Aim:
Pull out every line of the entries below that contains the string "folder", treating uppercase and lowercase as different.

Material supplied:
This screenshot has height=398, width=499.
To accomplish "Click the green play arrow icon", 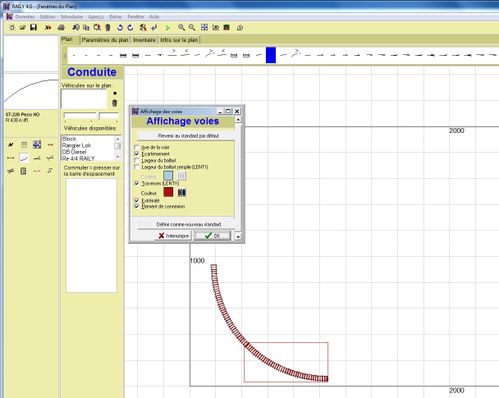I will pos(168,28).
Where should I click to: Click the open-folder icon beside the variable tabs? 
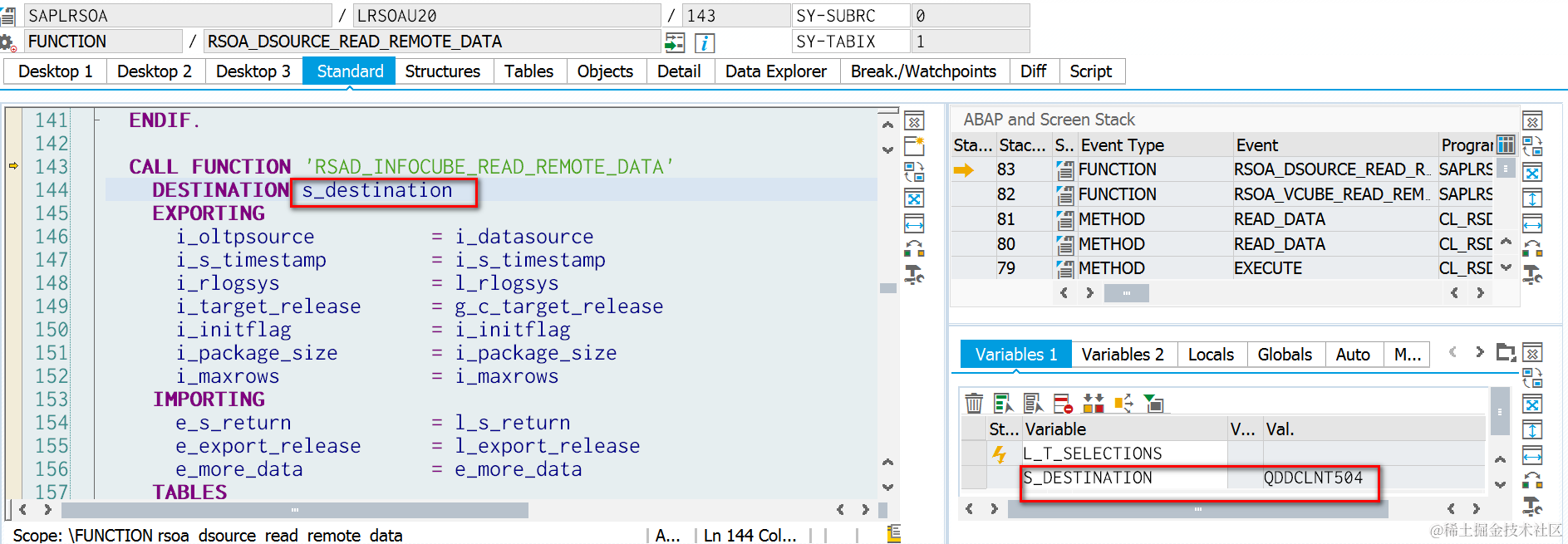[1506, 353]
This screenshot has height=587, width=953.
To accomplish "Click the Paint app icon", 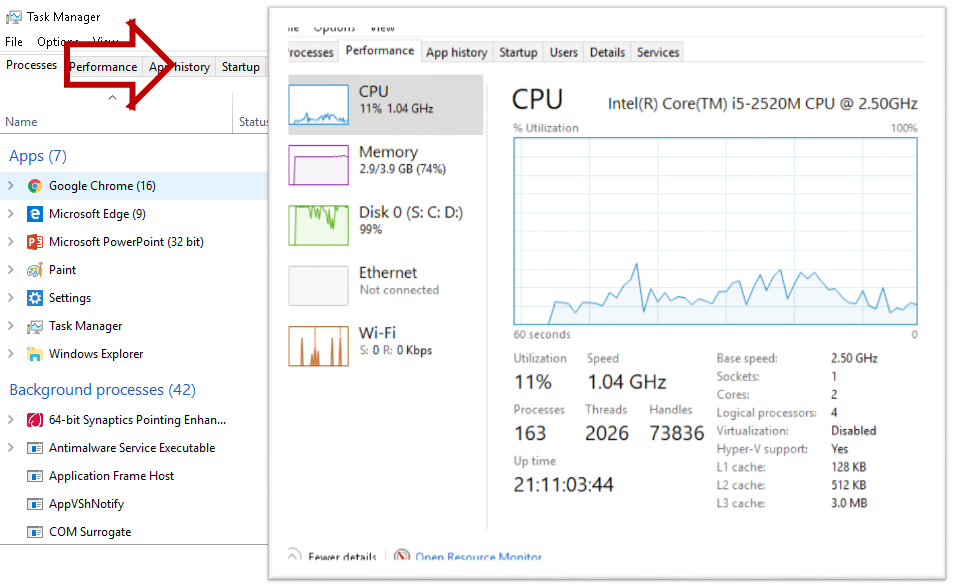I will [x=35, y=270].
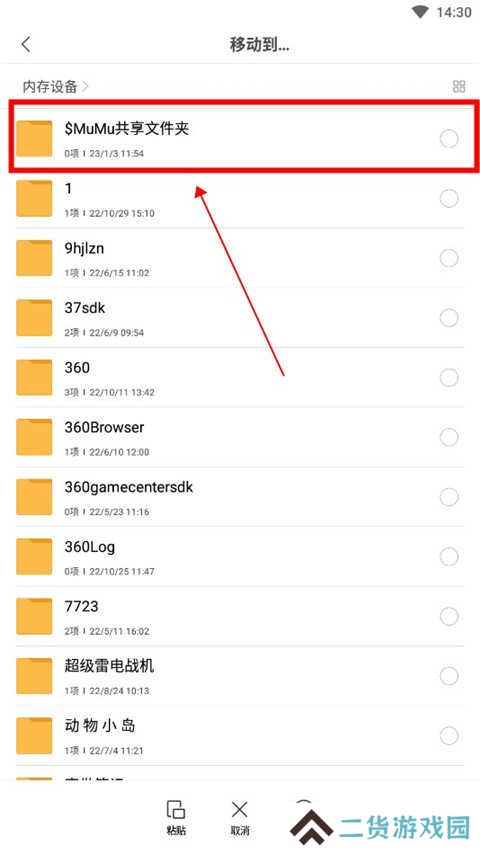The width and height of the screenshot is (480, 853).
Task: Select radio button for 动物小岛 folder
Action: [x=449, y=735]
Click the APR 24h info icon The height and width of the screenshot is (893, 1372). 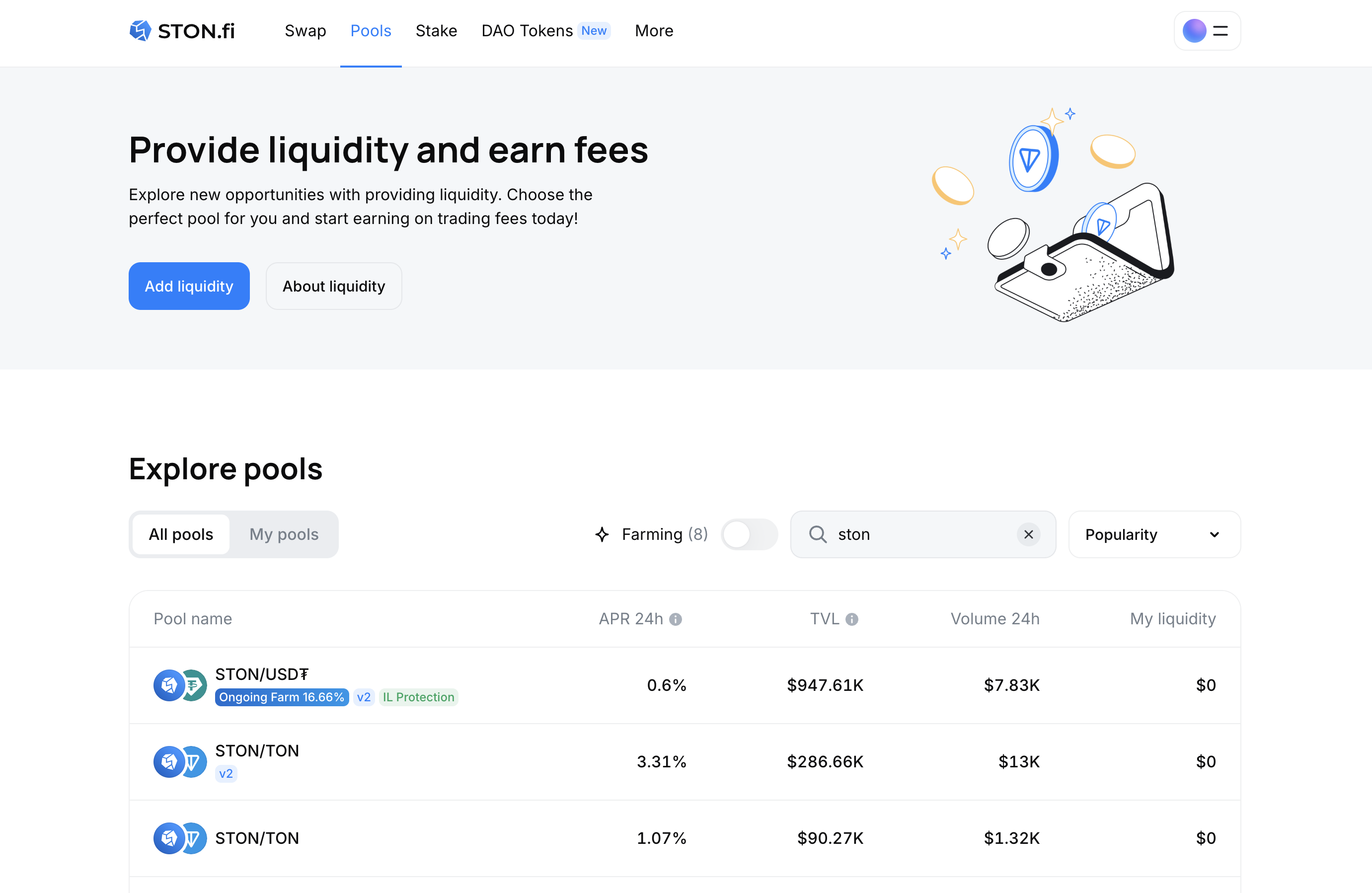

Complete output:
Where should I click to: Click the open-folder icon beside the variable tabs? 
Task: Select radio button for 动物小岛 folder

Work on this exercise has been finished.